Ma torniamo alla smarginatura, baratro e bar. Cosa bisogna fare. Spallucce? Tra catastrofismo e indifferenza deve farsi largo un sentimento nuovo? Se sì, quale? Diteci come ci dobbiamo sentire, e il popolo procederà a sentircisi. Va bene il pessimismo della ragione, ma per l’ottimismo della volontà qualcuno ti deve dare istruzioni. Per ogni fare serve un “cosa”, o è tutto inutile.
Per restare lucidi e prosaici si potrebbe dire che l’idea “il mondo sta finendo” è un vecchio cliché ricorsivo. Altro vecchio cliché è che ogni epoca avrebbe visto il suo momento migliore mentre intorno si pensava che fosse l’ultimo. Ma non consola, è vaghezza retorica, che ce ne facciamo. Niente nella vita ti fa il favore di dare risposte nette, meglio e peggio convivono, l’incertezza ce l’hai e te la tieni. Alla fine, la vera domanda non è se ci aspetta il meglio o il peggio, ma cosa faremo durante. Il pendolo umano non conosce più noie e dolori, siamo tra la paura e il narcisismo. Posizione inedita, che non sappiamo bene come sistemare.
Per parte mia, non posso gestire contemporaneamente l’informazione di Putin con le nuove regole atomiche (me ne importa moltissimo) e dell’utero pro alio (non me ne importa niente) nello stesso momento, se non considerando che l’assurdo si è fatto il protagonista della nostra epoca. Siamo a un attimo dai vaccini per il cancro, abbiamo la carne in laboratorio, Bill Gates-risolvo-i-problemi sta investendo i suoi migliori soldi in soluzioni rapide alla crisi climatica. Improvvisare quando tutto sembra perduto è la risposta costante dell’umanità: è una specialità conclamata, per questo siamo sopravvissuti. Non ce la siamo guadagnata la fiducia nel futuro?
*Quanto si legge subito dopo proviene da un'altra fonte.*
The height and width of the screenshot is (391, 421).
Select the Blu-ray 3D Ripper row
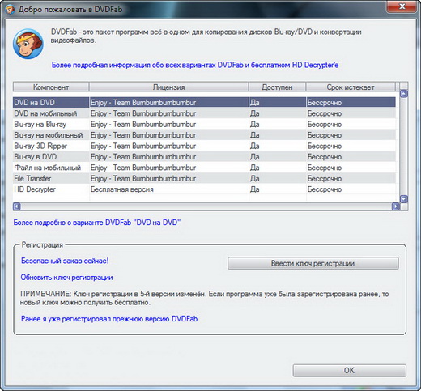204,146
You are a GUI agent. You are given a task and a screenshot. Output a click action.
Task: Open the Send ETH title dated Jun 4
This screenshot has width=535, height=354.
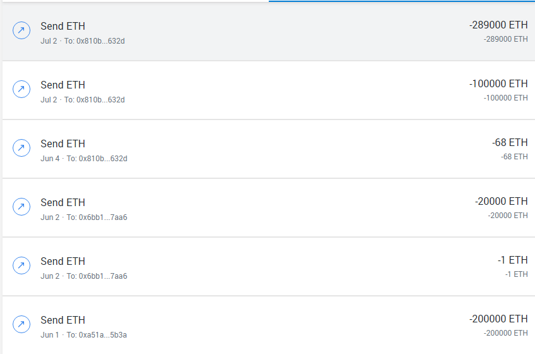(x=63, y=143)
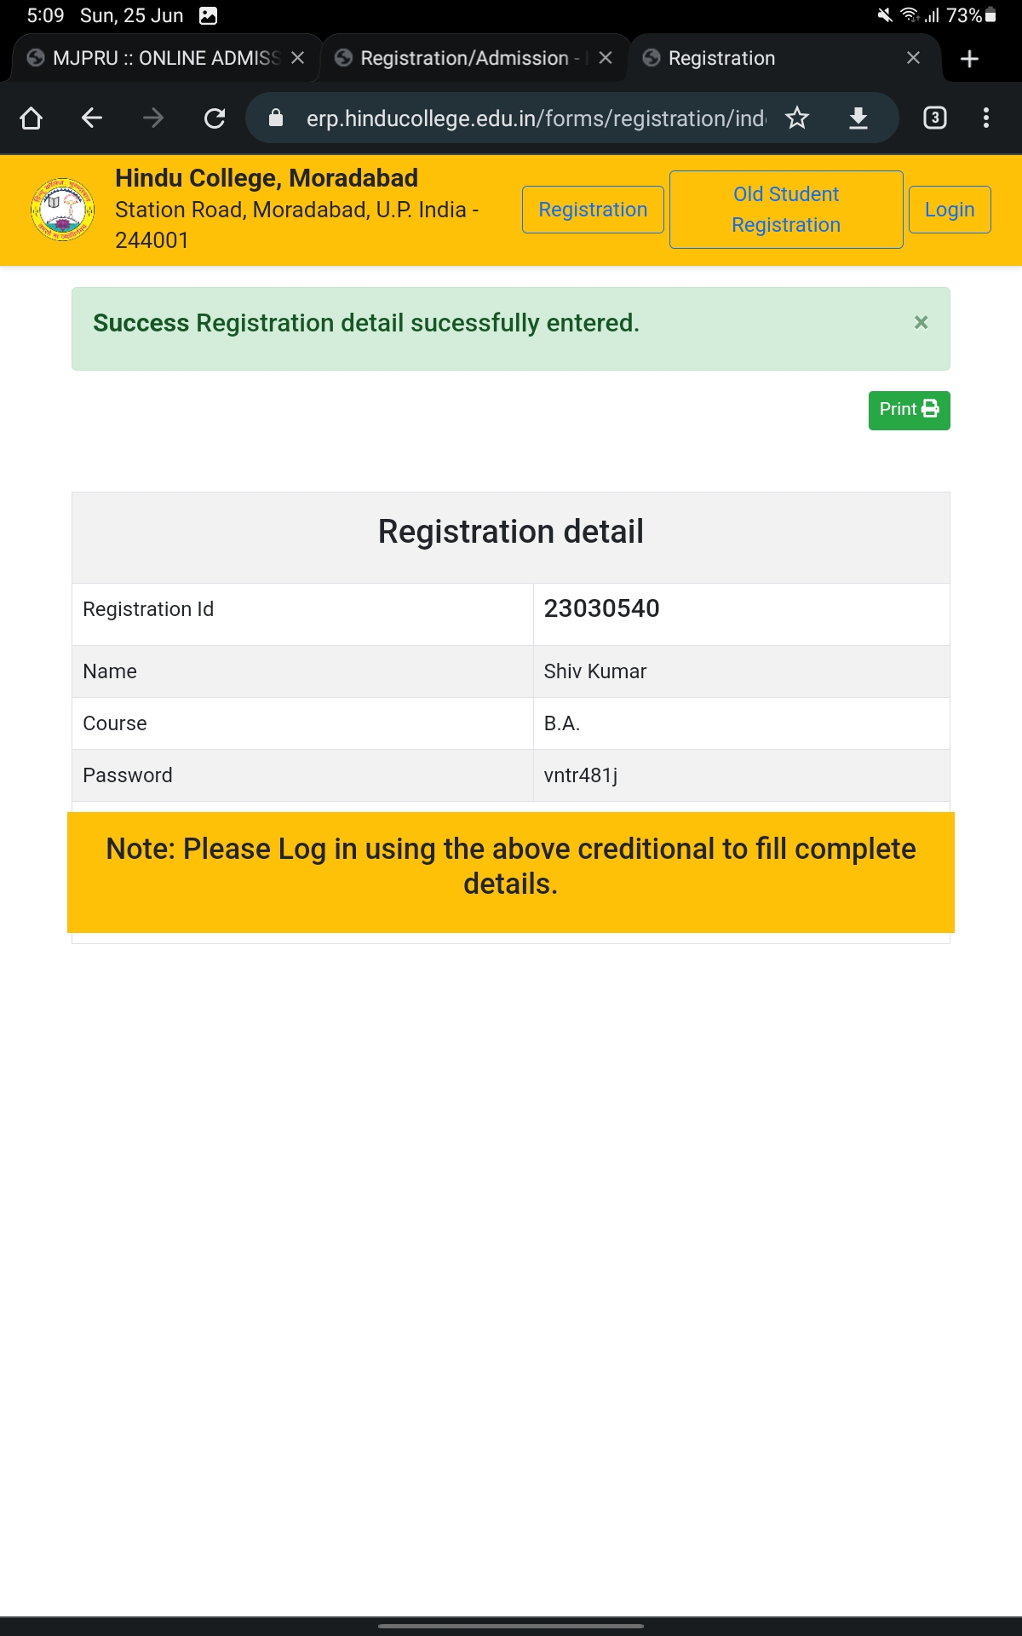Reload the page with refresh icon

tap(215, 118)

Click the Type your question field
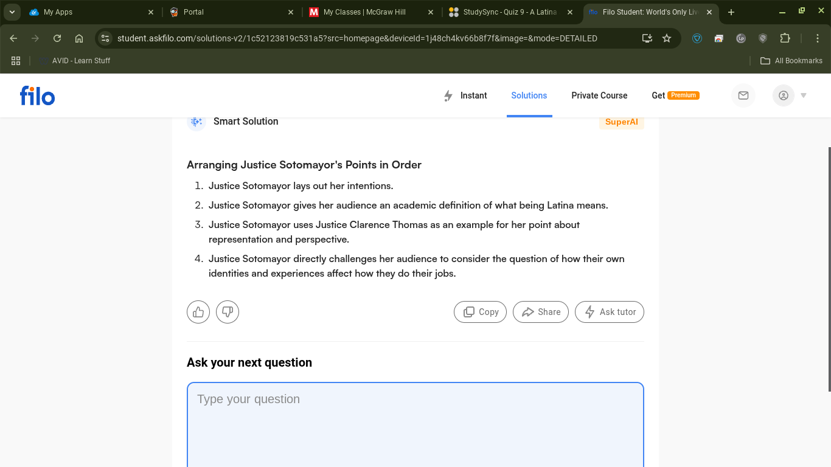pos(415,426)
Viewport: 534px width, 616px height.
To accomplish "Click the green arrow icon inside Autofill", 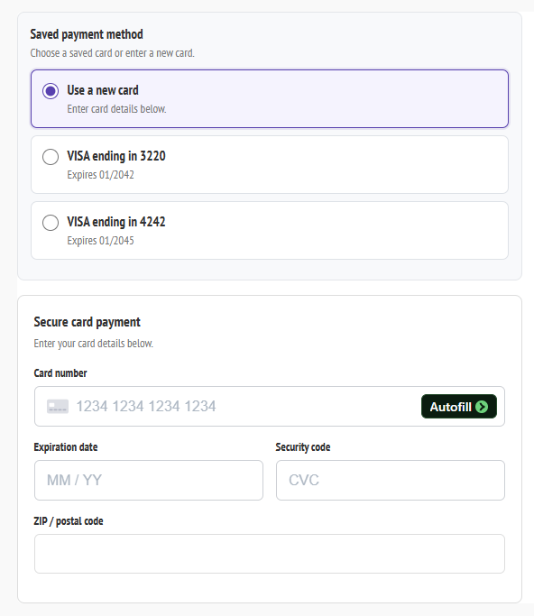I will 482,407.
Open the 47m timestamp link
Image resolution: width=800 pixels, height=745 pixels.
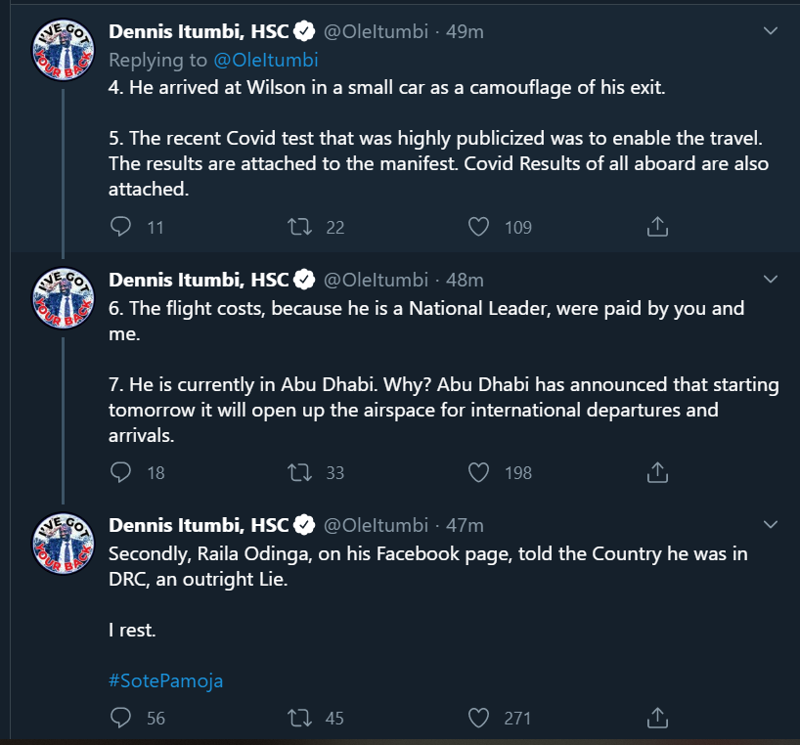[465, 525]
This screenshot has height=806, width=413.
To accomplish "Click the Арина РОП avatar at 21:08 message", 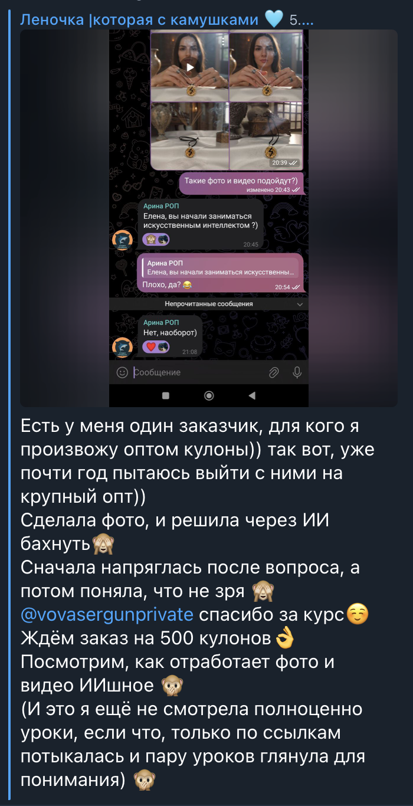I will click(122, 348).
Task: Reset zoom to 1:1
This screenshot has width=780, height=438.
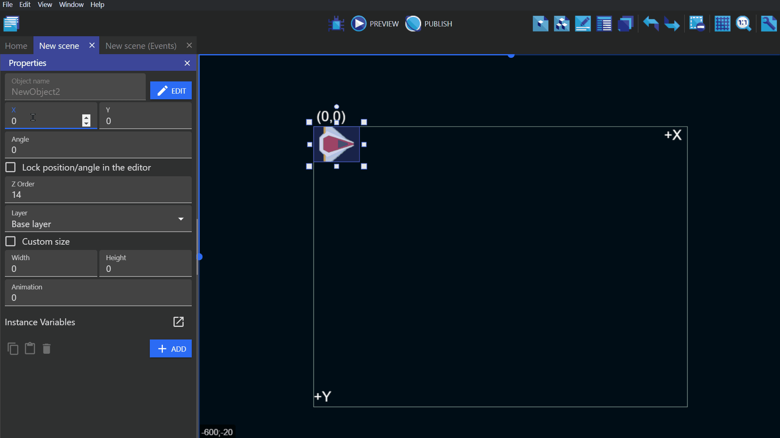Action: click(x=743, y=24)
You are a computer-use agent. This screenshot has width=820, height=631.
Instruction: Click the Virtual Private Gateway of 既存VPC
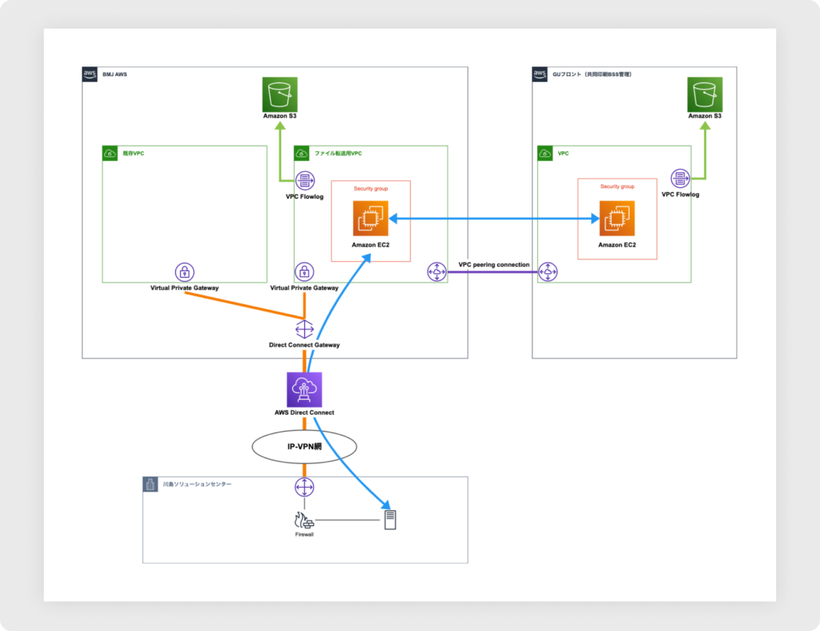click(184, 272)
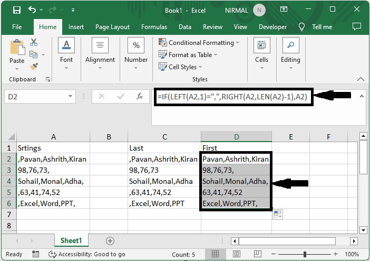Click the Insert Function fx icon

[x=140, y=97]
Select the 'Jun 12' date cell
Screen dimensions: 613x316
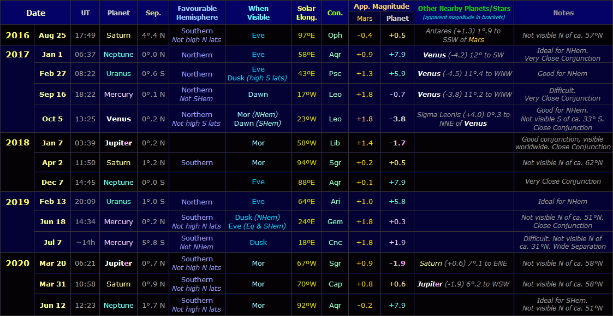tap(52, 305)
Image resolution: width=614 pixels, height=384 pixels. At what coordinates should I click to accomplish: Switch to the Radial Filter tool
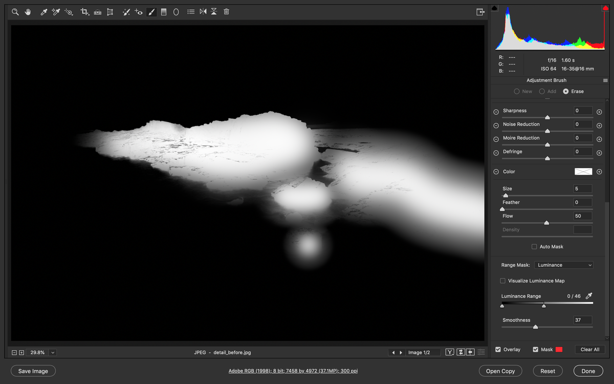pyautogui.click(x=176, y=11)
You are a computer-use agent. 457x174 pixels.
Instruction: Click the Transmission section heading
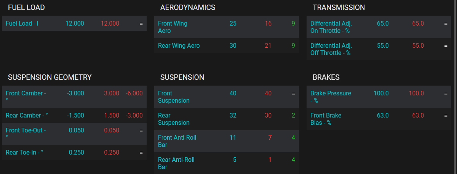coord(339,7)
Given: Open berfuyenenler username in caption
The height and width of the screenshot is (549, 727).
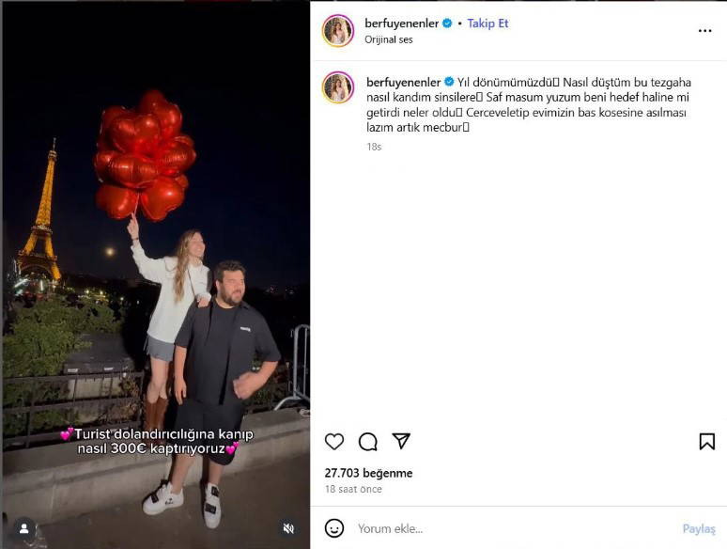Looking at the screenshot, I should (403, 82).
Insomma siam pronti alla morte con l’impressione, però, che non succederà proprio niente. Nel frattempo occorre accomodarsi (scomodi) in questo duale: da un lato, il mondo in bilico, con il linguaggio della catastrofe che diventa prassi di lettura quotidiana. Dall’altro, surrealtà senza peso, una normalità-barzelletta che potrebbe essere solo un’illusione. A guardare dentro la contraddizione col microscopio, c’è una nervatura molto umana, nello stato d’animo di questi mesi. Il catastrofismo e l’ottimismo sono entrambi istinti di sopravvivenza. Non è richiesto schierarsi, non è necessario scegliere da che parte stare. Da tutt’e due. Spe et metu. Che tradotto da un latino inventato proprio adesso per l’occasione viene così: si sta come d’autunno sugli alberi le foglie, e certe foglie son capaci di stare aggrappate fino a primavera.